In [None]:
from datascience import *

import matplotlib
matplotlib.use('Agg')
%matplotlib inline
import matplotlib.pyplot as plt
from matplotlib import pyplot, patches
import numpy as np
plt.style.use('fivethirtyeight')

import os
import networkx as nx
from networkx.algorithms import bipartite
from networkx.utils import groups
import pandas as pd
from collections import defaultdict

import zipfile
import requests
import io

# functions to help read in add health data
# (which is assumed to be stored under data/)
import sbms.sbms as sbms

%matplotlib inline

## Stochastic block model

In [None]:
# number of nodes in each group/block
block_sizes = [100, 200, 100, 200]
# stochastic block matrix
block_probs  = [ [0.4, 0.2, 0.2, 0.2],
                 [0.2, 0.4, 0.2, 0.2],
                 [0.2, 0.2, 0.4, 0.2],
                 [0.2, 0.2, 0.2, 0.4] ]

In [None]:
g = nx.stochastic_block_model(block_sizes, block_probs)

The nodes have an attribute with the index of their block:

In [None]:
nx.get_node_attributes(g, 'block')

Here's a helper function we can use to count the number of edges between the blocks:

In [None]:
sbms.get_block_stats(g)

Let's use this info to check a couple of our formulas. 

In lecture, we said that the expected number of edges from group 0 to itself should be

$$
\frac{n_0~(n_0-1)}{2}p_{0,0} = \frac{100*99}{2}\times 0.4
$$

In [None]:
((100*99)/2)*.4

Pretty close!

Let's also check the number of expected edges between, say, group 2 and group 3. This should be

$$
n_2~n_3~p_{23} = 100 \times 200 \times 0.2
$$

In [None]:
100*200*0.2

Again, looks pretty close

Let's see if we can visualize the network in a helpful way:

In [None]:
nx.draw_networkx(g)

It's kind of hard to tell what is going on!

We have a helper function (loaded above) called `draw_adjacency_matrix` which can potentially help visualize the structure of a block model.

Recall that an adjacency matrix is a big table showing which pairs of nodes are connected with an edge. Entry $(i,j)$ of the adjacency matrix is 0 if there is no edge and 1 if there is an edge between nodes $i$ and $j$.

This plot will draw the adjacency matrix as an image, where a dark square means the matrix entry is 1 (i.e., there is an edge) and a light square means the matrix entry is 0 (i.e., there is no edge).

In [None]:
sbms.draw_adjacency_matrix(g)

We can see that there is a greater density of edges within the blocks (which makes sense, given the parameters we chose for the block matrix)

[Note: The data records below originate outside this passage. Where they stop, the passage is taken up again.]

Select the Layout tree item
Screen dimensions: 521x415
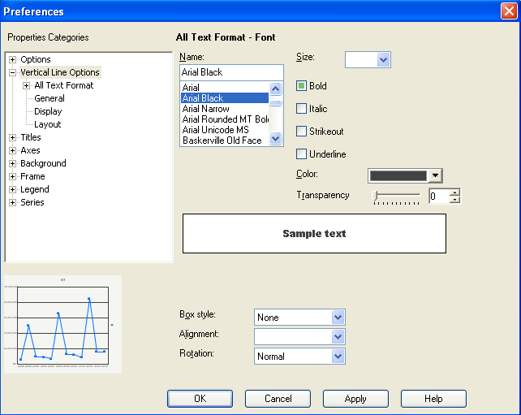[48, 124]
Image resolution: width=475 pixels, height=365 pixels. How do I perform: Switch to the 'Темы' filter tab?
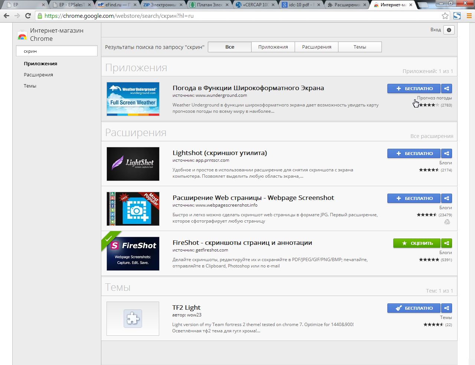pos(360,47)
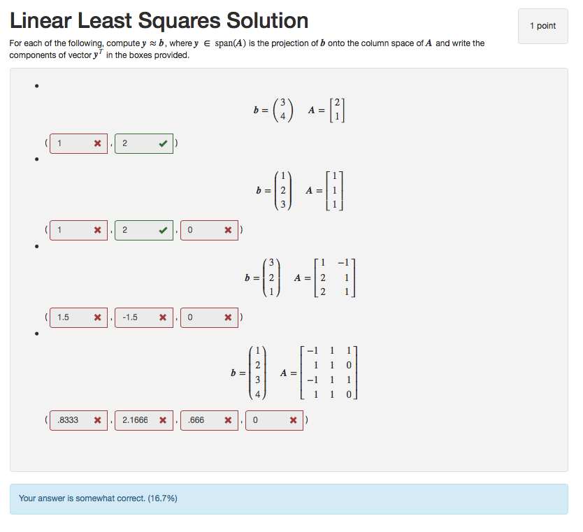
Task: Click the green checkmark beside answer "2" in problem one
Action: point(161,143)
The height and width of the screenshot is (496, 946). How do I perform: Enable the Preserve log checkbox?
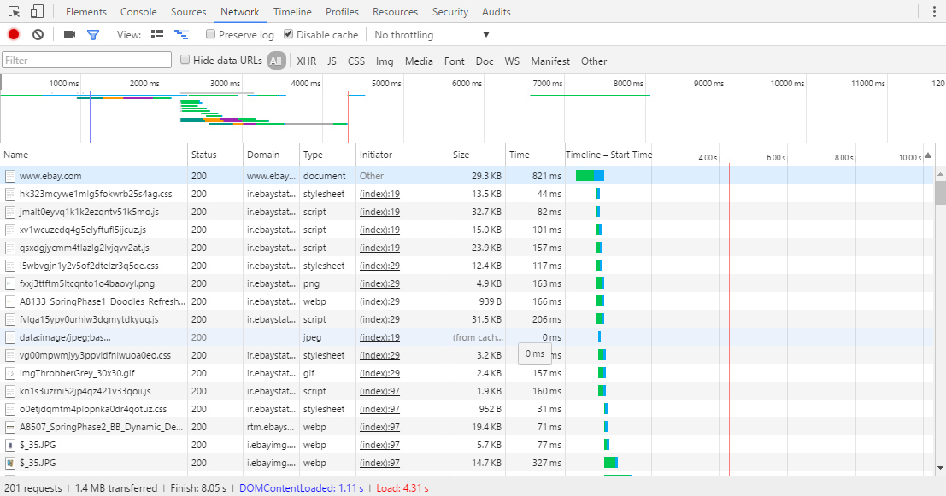click(209, 34)
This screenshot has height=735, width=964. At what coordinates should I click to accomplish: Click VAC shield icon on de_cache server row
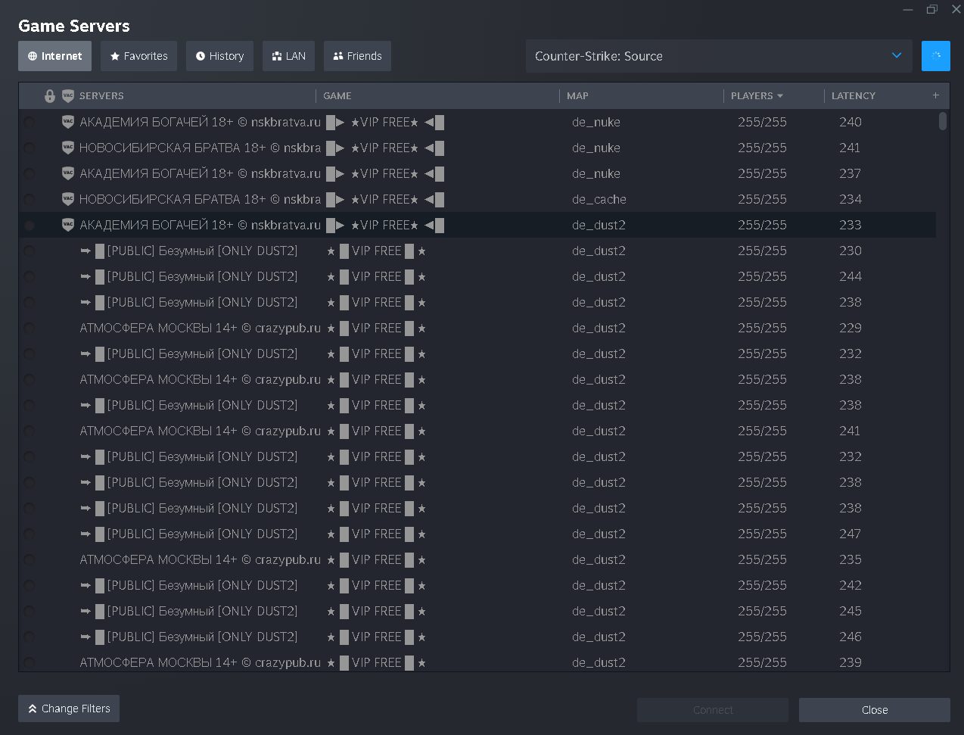pos(68,199)
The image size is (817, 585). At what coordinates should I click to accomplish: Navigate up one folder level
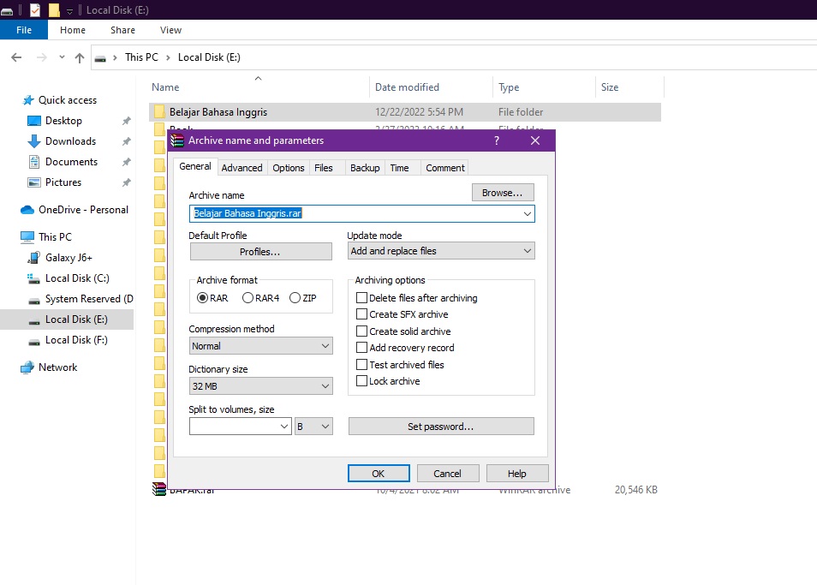(79, 57)
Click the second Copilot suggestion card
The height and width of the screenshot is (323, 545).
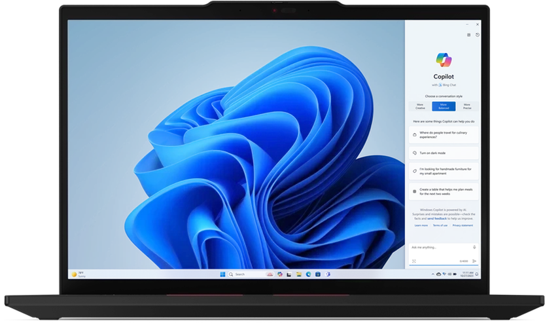coord(444,153)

### Another example: community structure

In [None]:
p_w = 0.4 # within-group prob
p_o = 0.01 # outside-group prob

# number of nodes in each group/block
block_sizes = [100, 200, 100, 200]
# stochastic block matrix
block_probs  = [ [p_w, p_o, p_o, p_o],
                 [p_o, p_w, p_o, p_o],
                 [p_o, p_o, p_w, p_o],
                 [p_o, p_o, p_o, p_w] ]

In [None]:
g = nx.stochastic_block_model(block_sizes, block_probs)

In [None]:
sbms.draw_adjacency_matrix(g)

When there is very strong structure to the blocks in this way, sometimes researchers will lay the network nodes out to illustrate it. The `visualize_blocks` helper function can do this for us:

In [None]:
fig, ax = plt.subplots(1, figsize=(15, 20))
sbms.visualize_blocks(g, edge_alpha=.1, node_size=10)

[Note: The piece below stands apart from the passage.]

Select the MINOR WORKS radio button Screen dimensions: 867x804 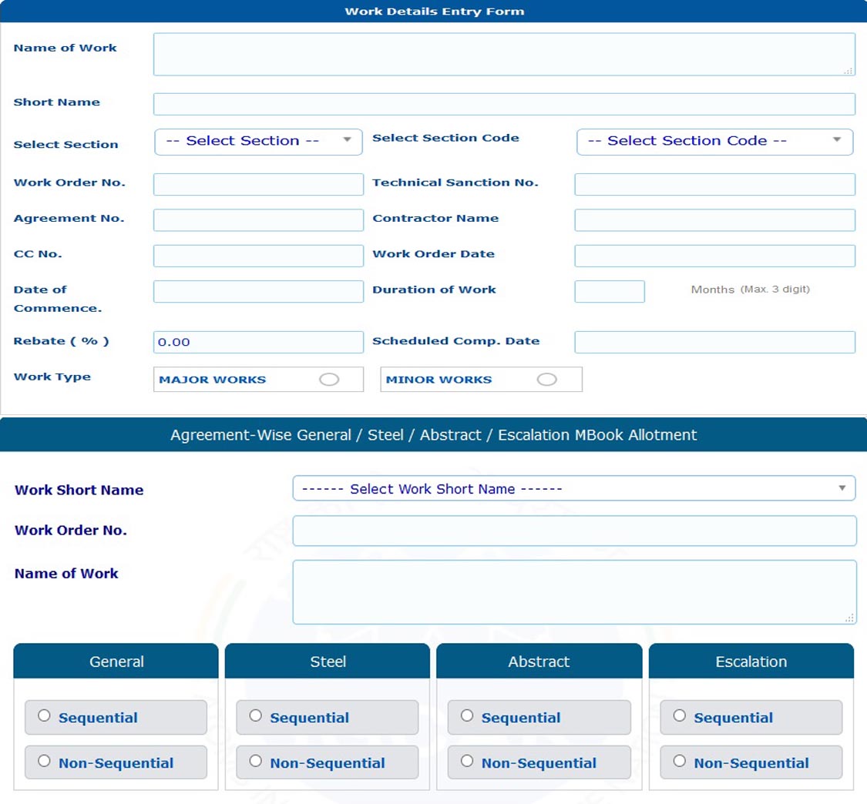[x=546, y=380]
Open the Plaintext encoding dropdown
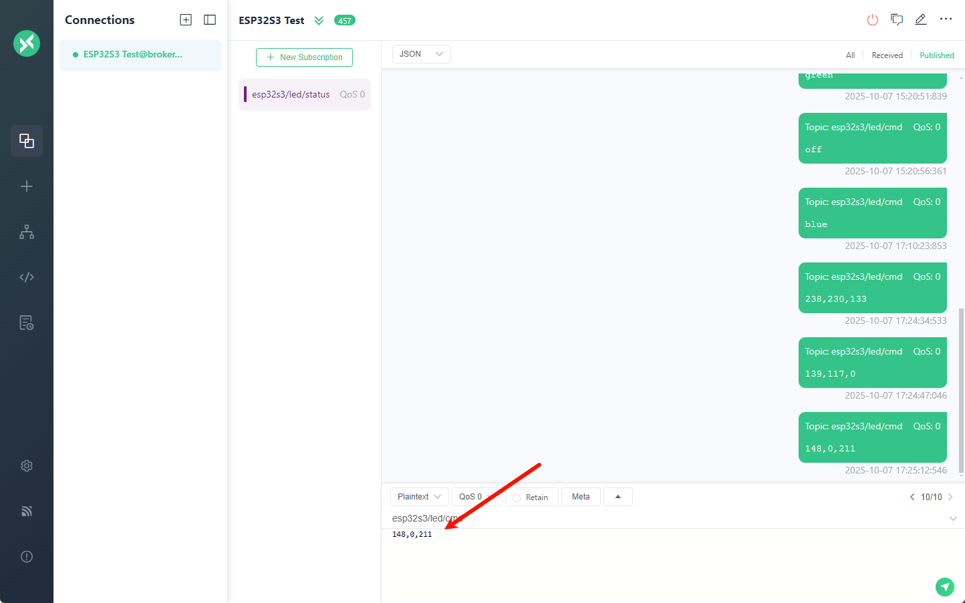 click(x=419, y=497)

### Disassortative  example

In [None]:
p_w = 0.01 # within-group prob
p_o = 0.2 # outside-group prob

# number of nodes in each group/block
block_sizes = [100, 200, 100, 200]
# stochastic block matrix
block_probs  = [ [p_w, p_o, p_o, p_o],
                 [p_o, p_w, p_o, p_o],
                 [p_o, p_o, p_w, p_o],
                 [p_o, p_o, p_o, p_w] ]

In [None]:
g = nx.stochastic_block_model(block_sizes, block_probs)

In [None]:
sbms.draw_adjacency_matrix(g)

In this case, edges are mostly between groups, with very few edges within a group. This case is approaching something like a *multi-partite network* -- i.e., a generalization of a bi-partite network in which nodes can be partitioned into different groups with all edges going between different groups. (A bi-partite network is the same but with only two groups.)

## Hierarchical example

In [None]:
p_h = 0.3

# number of nodes in each group/block
block_sizes = [100, 200, 200, 200]
# stochastic block matrix
block_probs  = [ [0,   p_h, 0,   0  ],
                 [p_h, 0,   p_h, 0  ],
                 [0,   p_h, 0,   p_h],
                 [0,   0,   p_h,   0] ]

In [None]:
g = nx.stochastic_block_model(block_sizes, block_probs)

In [None]:
sbms.draw_adjacency_matrix(g)

This produces a kind of hierarchical structure...

In [None]:
fig, ax = plt.subplots(1, figsize=(15, 20))
sbms.visualize_blocks(g, edge_alpha=.01, node_size=10)

### ER  example

Finally, note that if all of the entries in the block matrix are the same, then the model is essentially an Erdos-Renyi random network model

In [None]:
p_w = 0.1 # within-group prob
p_o = 0.1 # outside-group prob

# number of nodes in each group/block
block_sizes = [100, 200, 100, 200]
# stochastic block matrix
block_probs  = [ [p_w, p_o, p_o, p_o],
                 [p_o, p_w, p_o, p_o],
                 [p_o, p_o, p_w, p_o],
                 [p_o, p_o, p_o, p_w] ]

In [None]:
g = nx.stochastic_block_model(block_sizes, block_probs)

In [None]:
sbms.draw_adjacency_matrix(g)

In this case, the node layout algorithm doesn't work as well - this is a hint that it's hard to find these groups without knowing them in advance. We'll talk about that in a future class!

In [None]:
fig, ax = plt.subplots(1, figsize=(15, 20))
sbms.visualize_blocks(g, edge_alpha=.1, node_size=10)